• _TEXTE_:
Pierre Chatillon, né à Nicolet en 1939, est un poète libre. Il poursuit, à l’écart des kermesses poétiques et depuis plus de 60 ans, une œuvre singulière et riche. Il n’a jamais cessé de créer de la beauté en écrivant poésie, romans, nouvelles et essais, mais aussi en composant de la musique.
Son père, optométriste, redonnait en quelque sorte des yeux neufs à des gens dont la vue avait diminué. Et si Chatillon avait continué la profession de son père ? Car n’est-ce pas également un des rôles du poète d’aider à retrouver le regard de l’enfant et son émerveillement ? Henry David Thoreau disait : « Je crains bien que l’enfant qui cueille une fleur pour la première fois n’ait une intuition de sa beauté et de sa signification que le botaniste ensuite ne gardera pas ». Chatillon est de ces poètes qui n’ont pas oublié l’enfance et la découverte première du monde. Il vient de faire paraître, aux Écrits des Forges, un magnifique recueil intitulé Un voyage d’hiver1. Le titre rappelle l’atmosphère du célèbre cycle de lieder de Schubert. Comme si le poète venait de vivre, à sa façon, une sorte de Winterreise.
Pierre Chatillon a toujours construit ses livres de poésie de façon minutieuse. En trois mouvements comme une œuvre musicale. Ici, la première partie est consacrée à des préoccupations actuelles, la deuxième est une méditation sur l’hiver, la troisième est une quête de sagesse. Je lui ai posé quelques questions.
De quel voyage d’hiver s’agit-il ?

J’en aurais long à dire sur l’hiver. Chose certaine, je ne pourrais pas chanter « Mon pays ce n’est pas un pays, c’est l’hiver ». Comme une multitude de Québécois, qu’on appelle snowbirds, je n’aime pas cette saison. Je suis plus inspiré par une baigneuse émergeant de la mer scintillante que par un banc de neige.

• _CONSIGNES_:
1) Répondez aux questions suivantes à partir du texte sur Pierre Chatillon.
(a) En quelle année et dans quelle ville Pierre Chatillon est-il né ?
(b) Quelle profession exerçait son père ?
(c) Chez quel éditeur le recueil Un voyage d’hiver vient-il de paraître ?
2) Donnez la suite du texte sur Pierre Chatillon, en commençant après sa dernière phrase.

• _DONNÉES_:
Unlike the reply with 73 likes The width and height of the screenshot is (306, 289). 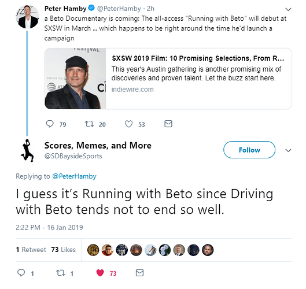(x=100, y=273)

• _RÉPONSES ATTENDUES_:
1)
(a) En 1939, à Nicolet.
(b) Il était optométriste.
(c) Aux Écrits des Forges.

2)
Pendant une vingtaine d’années, j’ai eu le privilège de m’évader sur l’île d’Anna Maria, en Floride, où j’ai créé avec bonheur et abondance poésie et musique. J’aurais aimé y demeurer, mais j’ai dû revenir et affronter, depuis deux ans, la rigueur de l’hiver. C’est de cette réalité qu’est né mon recueil. Et une grande question s’y pose : l’hiver peut-il inspirer des poèmes ? « Rien à dire / devant la page blanche / de la neige […] / comment écrire / avec des mots de verglas / des blocs de mots durcis / morts de froid ? / comment épanouir / le sourire d’un poème solaire / sans l’alphabet des fleurs d’été. »
Écrire ce recueil m’a ramené 50 ans en arrière, à l’époque douloureuse où je composais Le mangeur de neige. J’espérais ne jamais effectuer un retour à cette période de ma vie. L’hiver était pour moi une agression des puissances de mort. Toute vie, toute sensualité disparaissant pendant ces longs mois.
Dans un poème de mon recueil, je raconte l’histoire d’un homme qui pénètre dans la pleine lune d’hiver et s’y retrouve emprisonné. De la même façon, j’avais la sensation d’avoir été piégé par le froid. Pourquoi ? L’hiver n’est pas que froidure, c’est aussi le règne de la blancheur, de la pureté. J’étouffais dans la blancheur. Si j’effectue une équation, cela donne ceci : blanc égale mort, pur égale mort.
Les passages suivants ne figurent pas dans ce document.